Remember when a friend was someone you regularly met in person? When SPAM was just a food product? When fishing was done with the pole? When a party line wasn’t something you said at a social event? The internet has brought huge changes in how our social interactions occur, information (and disinformation) is shared, and business is conducted.
Dan A. Reed, the U’s senior vice president for academic affairs, discusses how the internet was created, introduces some of the colorful characters who helped create it, and reflects on some of the social, technical, and economic challenges ahead. Click the video below to see his talk to the University of Utah’s Alumni Association about this fascinating subject.

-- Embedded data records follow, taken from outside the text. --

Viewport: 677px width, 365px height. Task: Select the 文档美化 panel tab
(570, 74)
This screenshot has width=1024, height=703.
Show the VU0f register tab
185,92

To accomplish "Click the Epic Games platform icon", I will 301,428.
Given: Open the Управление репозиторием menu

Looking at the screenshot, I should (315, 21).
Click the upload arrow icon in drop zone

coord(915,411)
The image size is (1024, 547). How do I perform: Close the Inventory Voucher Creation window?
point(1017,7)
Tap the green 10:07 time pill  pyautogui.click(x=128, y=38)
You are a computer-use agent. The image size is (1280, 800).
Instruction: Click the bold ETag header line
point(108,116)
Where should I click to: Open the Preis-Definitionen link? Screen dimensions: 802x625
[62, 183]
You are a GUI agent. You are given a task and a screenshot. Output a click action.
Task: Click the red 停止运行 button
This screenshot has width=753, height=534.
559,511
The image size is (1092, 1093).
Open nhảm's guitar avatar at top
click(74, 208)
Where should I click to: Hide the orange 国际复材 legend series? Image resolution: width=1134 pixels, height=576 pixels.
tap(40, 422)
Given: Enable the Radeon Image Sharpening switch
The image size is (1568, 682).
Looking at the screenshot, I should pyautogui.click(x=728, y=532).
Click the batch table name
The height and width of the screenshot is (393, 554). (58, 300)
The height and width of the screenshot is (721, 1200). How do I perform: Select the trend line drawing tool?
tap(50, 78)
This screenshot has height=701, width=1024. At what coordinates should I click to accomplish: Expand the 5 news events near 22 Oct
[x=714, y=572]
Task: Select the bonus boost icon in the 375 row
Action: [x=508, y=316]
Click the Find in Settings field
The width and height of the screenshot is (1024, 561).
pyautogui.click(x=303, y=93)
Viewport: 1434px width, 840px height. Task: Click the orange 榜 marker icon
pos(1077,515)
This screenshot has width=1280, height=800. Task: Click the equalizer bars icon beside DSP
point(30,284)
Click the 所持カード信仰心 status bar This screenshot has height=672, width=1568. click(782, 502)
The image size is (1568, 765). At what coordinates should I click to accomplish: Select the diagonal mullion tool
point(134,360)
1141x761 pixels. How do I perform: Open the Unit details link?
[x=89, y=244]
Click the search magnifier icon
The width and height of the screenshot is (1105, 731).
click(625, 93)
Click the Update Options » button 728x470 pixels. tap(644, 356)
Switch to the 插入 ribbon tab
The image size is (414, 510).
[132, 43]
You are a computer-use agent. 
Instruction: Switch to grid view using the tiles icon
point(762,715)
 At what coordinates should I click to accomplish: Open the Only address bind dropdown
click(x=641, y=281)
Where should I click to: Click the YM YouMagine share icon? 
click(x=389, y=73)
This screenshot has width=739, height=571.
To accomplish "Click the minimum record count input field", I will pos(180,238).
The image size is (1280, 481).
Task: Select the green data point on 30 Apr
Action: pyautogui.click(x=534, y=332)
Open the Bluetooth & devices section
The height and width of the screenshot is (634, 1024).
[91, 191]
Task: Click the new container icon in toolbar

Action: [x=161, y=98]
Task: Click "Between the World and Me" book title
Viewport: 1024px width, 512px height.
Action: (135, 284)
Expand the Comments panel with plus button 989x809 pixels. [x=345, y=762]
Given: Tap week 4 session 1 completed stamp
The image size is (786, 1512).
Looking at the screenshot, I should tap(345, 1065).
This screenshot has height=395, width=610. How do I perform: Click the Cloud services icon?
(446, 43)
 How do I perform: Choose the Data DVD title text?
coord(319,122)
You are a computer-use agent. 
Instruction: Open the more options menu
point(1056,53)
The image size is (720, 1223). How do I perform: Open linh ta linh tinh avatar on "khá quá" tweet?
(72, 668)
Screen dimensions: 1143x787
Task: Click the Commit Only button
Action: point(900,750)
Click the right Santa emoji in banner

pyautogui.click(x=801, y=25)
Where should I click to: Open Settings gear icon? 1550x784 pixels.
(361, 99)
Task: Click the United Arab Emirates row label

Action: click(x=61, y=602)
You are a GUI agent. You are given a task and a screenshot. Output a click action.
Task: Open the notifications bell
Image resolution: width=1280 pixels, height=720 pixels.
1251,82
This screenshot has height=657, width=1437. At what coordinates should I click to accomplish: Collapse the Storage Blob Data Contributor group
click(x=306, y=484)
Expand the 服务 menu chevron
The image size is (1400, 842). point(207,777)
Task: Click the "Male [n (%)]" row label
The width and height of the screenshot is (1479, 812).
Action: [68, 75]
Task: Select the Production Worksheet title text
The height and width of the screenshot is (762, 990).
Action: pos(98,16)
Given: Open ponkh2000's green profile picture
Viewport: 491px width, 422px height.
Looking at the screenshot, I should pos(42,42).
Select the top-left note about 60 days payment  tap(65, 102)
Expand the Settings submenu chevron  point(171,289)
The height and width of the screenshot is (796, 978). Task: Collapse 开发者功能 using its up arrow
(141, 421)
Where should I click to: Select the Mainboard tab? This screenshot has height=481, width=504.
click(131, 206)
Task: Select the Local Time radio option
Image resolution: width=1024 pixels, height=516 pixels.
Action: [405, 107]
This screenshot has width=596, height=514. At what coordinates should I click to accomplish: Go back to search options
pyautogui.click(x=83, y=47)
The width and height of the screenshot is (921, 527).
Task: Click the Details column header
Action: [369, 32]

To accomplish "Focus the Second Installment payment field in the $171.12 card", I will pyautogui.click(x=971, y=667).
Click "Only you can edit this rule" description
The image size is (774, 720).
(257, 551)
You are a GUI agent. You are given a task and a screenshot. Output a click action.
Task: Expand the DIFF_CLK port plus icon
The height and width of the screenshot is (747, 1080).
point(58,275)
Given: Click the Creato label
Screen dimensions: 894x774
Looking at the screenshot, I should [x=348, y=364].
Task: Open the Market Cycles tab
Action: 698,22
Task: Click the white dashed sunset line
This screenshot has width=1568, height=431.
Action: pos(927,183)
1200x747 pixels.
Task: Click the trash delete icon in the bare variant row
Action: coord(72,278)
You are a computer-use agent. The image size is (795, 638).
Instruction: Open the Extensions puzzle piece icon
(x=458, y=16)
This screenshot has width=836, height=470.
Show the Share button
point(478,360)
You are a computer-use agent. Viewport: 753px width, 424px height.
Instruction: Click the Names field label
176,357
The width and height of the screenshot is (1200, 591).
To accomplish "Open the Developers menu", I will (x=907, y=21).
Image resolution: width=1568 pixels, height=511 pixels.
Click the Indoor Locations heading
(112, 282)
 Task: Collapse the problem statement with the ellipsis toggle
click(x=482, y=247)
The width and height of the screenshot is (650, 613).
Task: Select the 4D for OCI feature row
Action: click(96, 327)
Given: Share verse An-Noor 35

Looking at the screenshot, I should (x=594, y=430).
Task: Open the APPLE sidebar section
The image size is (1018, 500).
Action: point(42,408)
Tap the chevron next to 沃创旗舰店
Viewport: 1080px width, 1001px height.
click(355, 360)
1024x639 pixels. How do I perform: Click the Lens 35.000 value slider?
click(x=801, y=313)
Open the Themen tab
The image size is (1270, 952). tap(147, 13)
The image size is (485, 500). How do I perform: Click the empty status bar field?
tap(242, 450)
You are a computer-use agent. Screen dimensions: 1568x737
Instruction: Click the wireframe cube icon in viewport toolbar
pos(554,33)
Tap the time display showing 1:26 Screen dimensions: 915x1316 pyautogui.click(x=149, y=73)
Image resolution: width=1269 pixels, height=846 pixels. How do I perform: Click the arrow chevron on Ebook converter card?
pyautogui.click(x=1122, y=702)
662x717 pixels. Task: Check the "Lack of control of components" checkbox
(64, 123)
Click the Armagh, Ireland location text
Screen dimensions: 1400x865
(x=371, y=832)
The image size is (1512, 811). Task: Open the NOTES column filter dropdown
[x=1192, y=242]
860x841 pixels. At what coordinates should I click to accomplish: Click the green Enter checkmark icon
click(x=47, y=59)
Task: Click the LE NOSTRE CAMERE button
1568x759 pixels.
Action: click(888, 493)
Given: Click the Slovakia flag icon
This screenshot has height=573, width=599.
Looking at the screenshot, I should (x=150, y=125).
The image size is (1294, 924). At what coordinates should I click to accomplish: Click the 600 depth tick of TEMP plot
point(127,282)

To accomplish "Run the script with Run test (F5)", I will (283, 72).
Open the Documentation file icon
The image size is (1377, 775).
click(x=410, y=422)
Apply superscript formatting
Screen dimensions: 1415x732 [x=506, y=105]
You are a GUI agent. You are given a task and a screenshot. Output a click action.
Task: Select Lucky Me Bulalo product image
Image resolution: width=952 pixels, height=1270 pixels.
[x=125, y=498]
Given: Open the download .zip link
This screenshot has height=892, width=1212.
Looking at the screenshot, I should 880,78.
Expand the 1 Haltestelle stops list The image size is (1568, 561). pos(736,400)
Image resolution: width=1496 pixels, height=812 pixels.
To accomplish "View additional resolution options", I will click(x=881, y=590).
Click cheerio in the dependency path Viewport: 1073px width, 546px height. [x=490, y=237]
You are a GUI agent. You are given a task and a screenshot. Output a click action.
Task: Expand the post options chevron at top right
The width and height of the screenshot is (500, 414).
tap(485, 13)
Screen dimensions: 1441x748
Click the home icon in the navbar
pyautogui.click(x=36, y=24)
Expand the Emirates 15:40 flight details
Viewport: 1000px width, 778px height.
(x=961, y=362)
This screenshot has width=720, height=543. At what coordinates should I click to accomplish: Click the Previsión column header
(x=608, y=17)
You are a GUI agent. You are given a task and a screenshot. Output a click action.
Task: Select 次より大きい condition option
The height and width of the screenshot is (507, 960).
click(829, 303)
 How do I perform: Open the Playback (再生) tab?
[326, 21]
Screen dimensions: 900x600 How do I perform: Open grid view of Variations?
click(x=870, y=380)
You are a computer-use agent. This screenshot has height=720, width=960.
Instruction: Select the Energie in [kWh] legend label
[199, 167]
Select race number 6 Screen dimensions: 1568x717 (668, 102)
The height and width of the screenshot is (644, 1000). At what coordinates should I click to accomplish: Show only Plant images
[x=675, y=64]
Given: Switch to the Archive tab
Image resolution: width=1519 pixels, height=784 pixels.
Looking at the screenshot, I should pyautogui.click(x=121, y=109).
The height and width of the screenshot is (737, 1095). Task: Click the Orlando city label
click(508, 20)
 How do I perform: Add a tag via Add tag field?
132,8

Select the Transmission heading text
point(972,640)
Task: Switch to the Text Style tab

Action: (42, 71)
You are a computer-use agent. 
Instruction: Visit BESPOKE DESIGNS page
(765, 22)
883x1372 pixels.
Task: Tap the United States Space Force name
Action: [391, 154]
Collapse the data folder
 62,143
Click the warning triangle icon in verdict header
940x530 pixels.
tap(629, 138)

Reed is the senior vice president for academic affairs at the University of Utah. Previously, he was vice president for research and economic development, chair in computational science and bioinformatics, and professor of computer science at the University of Iowa. He also served as Microsoft’s corporate vice president for technology policy and extreme computing, where he helped shape Microsoft’s long-term vision for technology innovations in cloud computing and the company’s policy engagement with governments and institutions worldwide.
Before joining Microsoft, he was the founding director of the renaissance computing institute at the University of North Carolina at Chapel Hill, where he also served as chancellor’s eminent professor and vice chancellor for information technology. Prior to that, he was Gutgsell professor and head of the department of computer science at the University of Illinois at Urbana-Champaign and director of the National Center for Supercomputing Applications.